Task goal →
According to the announcement below on Seattle marijuana convictions, how many people would have their records affected if the court approves the motion?
══ Page excerpt ══
Seattle Mayor Jenny A. Durkan and City Attorney Pete Holmes announced today that the City has filed a motion with Seattle Municipal Court asking the court to vacate convictions and dismiss charges for marijuana possession for people who were prosecuted by the City of Seattle from 1997 to 2010. If approved by the court, 542 people convicted of marijuana possession will have their records affected. Holmes stopped charging for marijuana possession when he became City Attorney in 2010.
Since Mayor Durkan and City Attorney Holmes announced their intention to the court to vacate the convictions, the City Attorney’s office has engaged with public defenders and immigrant advocates to ensure protection for non-citizens. This motion includes language seeking additional protection against negative federal immigration consequences for non-citizens who have their marijuana conviction vacated.
“Vacating charges for misdemeanor marijuana possession is a necessary step to correct the injustices of what was a failed war on drugs, which disproportionately affected communities of color in Seattle,” said Mayor Durkan. “The war on drugs in large part became a war on people who needed opportunity and treatment. While we cannot reverse all the harm that was done, we must do our part to give Seattle residents – including immigrants and refugees – a clean slate. Noncitizens have also been unduly burdened by these convictions, which can provide a roadblock to gaining citizenship, or in the worst case, can initiate deportation proceedings. Today wouldn’t be possible without the leadership of City Attorney Holmes, who has been a strong voice for ending this injustice. I want to acknowledge that we would not be here today without the advocacy many other members of our community who have been fighting for restorative justice.”
═══
══ Supplied material ══
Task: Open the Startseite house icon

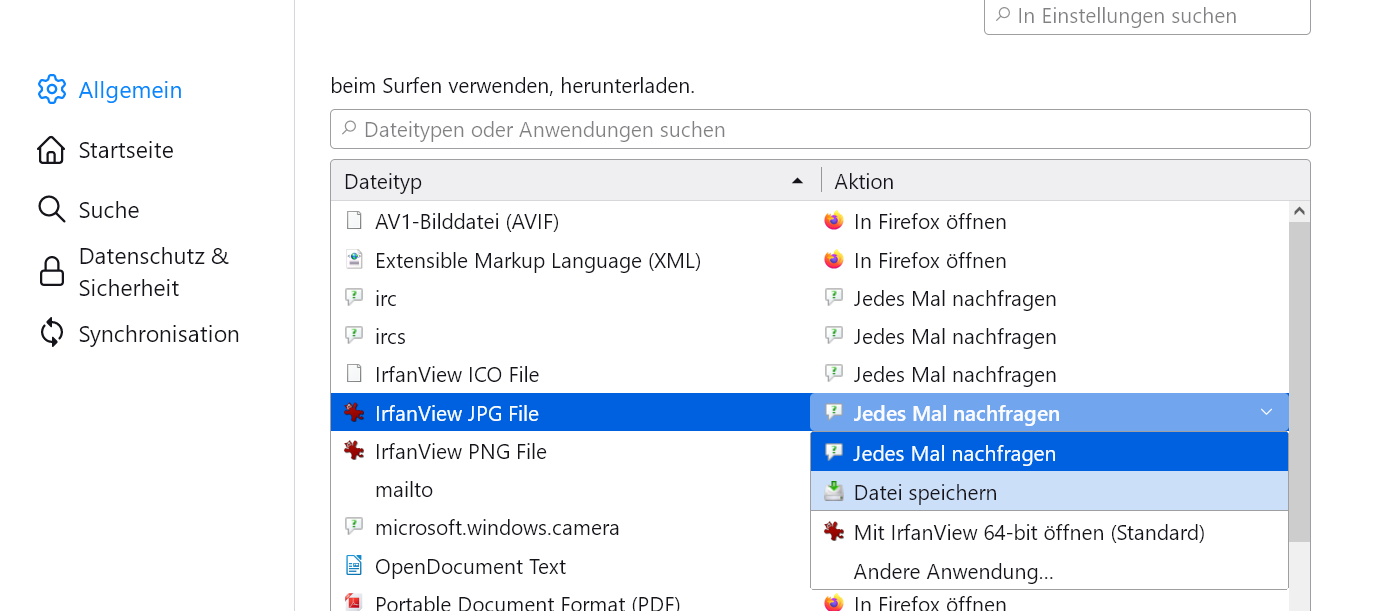Action: (x=51, y=150)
═══
Response for this exercise →
542 people convicted of marijuana possession.